Aujourd’hui, le métier de Total consiste à extraire, raffiner et vendre de l’or noir. Mais le pétrolier centenaire, comme ses confrères, est au bout de ce modèle. Les compagnies de demain ? Des producteurs d’électricité dont le métier consistera à recharger nos voitures lorsqu’elles auront abandonné le moteur à explosion. Une bascule d'un modèle à l'autre qui devrait être totalement achevé en 2050.

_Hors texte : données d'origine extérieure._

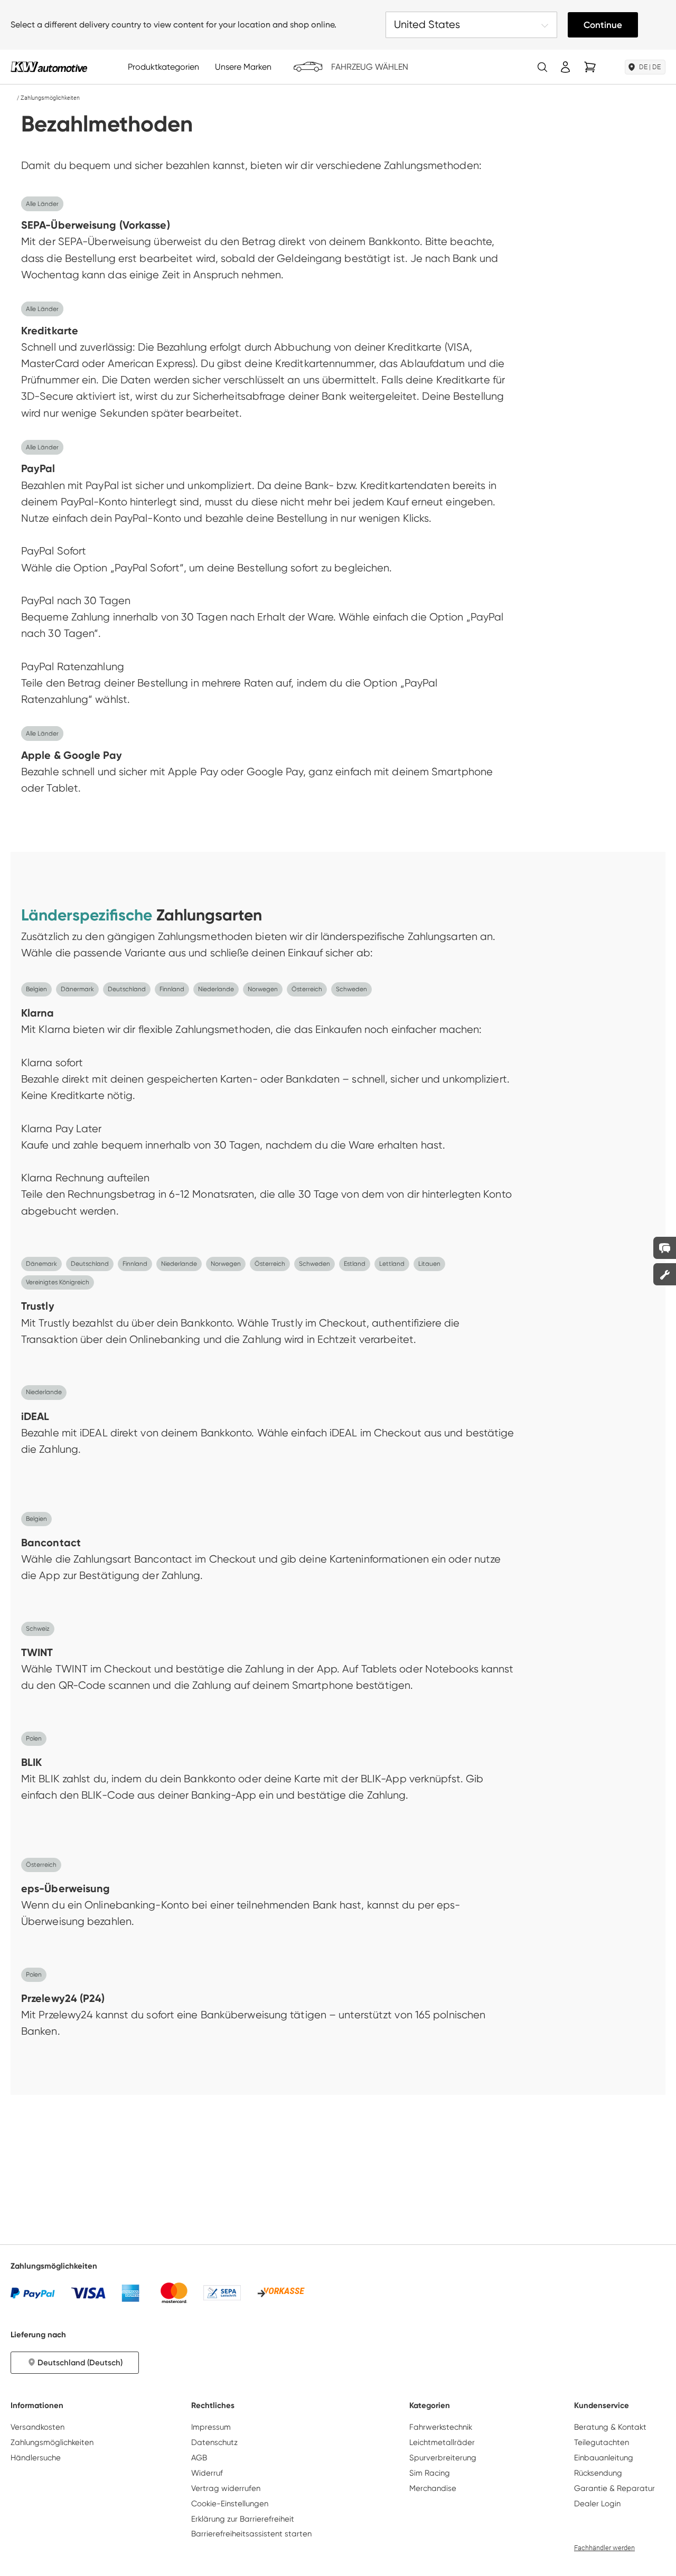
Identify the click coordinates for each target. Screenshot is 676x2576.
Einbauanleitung (603, 2457)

Ne l'appelez plus pétrolier : Total change de métier et enterre la voiture thermique

Certains considèrent que la voiture électrique est un feu de paille. Les mêmes doutent encore de l’inévitable bascule de l’automobile vers la fée électricité, qu’elle soit amenée jusqu’aux roues à travers de batteries ou grâce à l’hydrogène. Pour ces sceptiques qui ont du sans-plomb dans le sang, le 1er octobre pourrait bien être une journée noire à tout jamais. Car c’est ce jour-là que, devant le parterre de ses investisseurs, Patrick Pouyanné a expliqué que le pétrole n’était plus sa priorité. Si l’homme était patron d’une biocoop, l’affaire eut peu d’importance, mais le garçon dirige Total, ses 900 filiales à travers le monde, ses 100 000 salariés, ses 16 000 stations-service et sa place de cinquième pétrolier mondial.

Patrick Pouyanné, à la barre de Total, tourne le dos au pétrole.
Patrick Pouyanné, à la barre de Total, tourne le dos au pétrole.

Évidemment, l’homme n’a pas dit qu’il fermait tous ses puits, ses pompes et raffineries demain matin. On ne rompt pas avec ce qui permet à une entreprise de subsister depuis près de 100 ans en un claquement de doigts. Et on ne manœuvre pas un supertanker comme une gondole. Mais le boss a esquissé l’avenir, et l’or noir n’y a pas sa place. L’électricité et le gaz le remplaceront petit à petit. Comment ? Par des investissements pardi. D'ici 2030, le pétrolier dépensera chaque année 1 milliard dans l'électrique, puis la suite, il augmentera la dose pour atteindre 3 milliards par an. Ces investissements se focalisent sur le renouvelable (éolien, solaire et énergie issue des vagues) et le patron de Total estime pouvoir produire 85 GW d'ici 10 ans. Bon, évidemment, on est loin de voir le groupe remplacer EDF, puisque ces Gigawatts ne représentent qu’une infime partie de l’électricité produite par une seule centrale nucléaire française en un an.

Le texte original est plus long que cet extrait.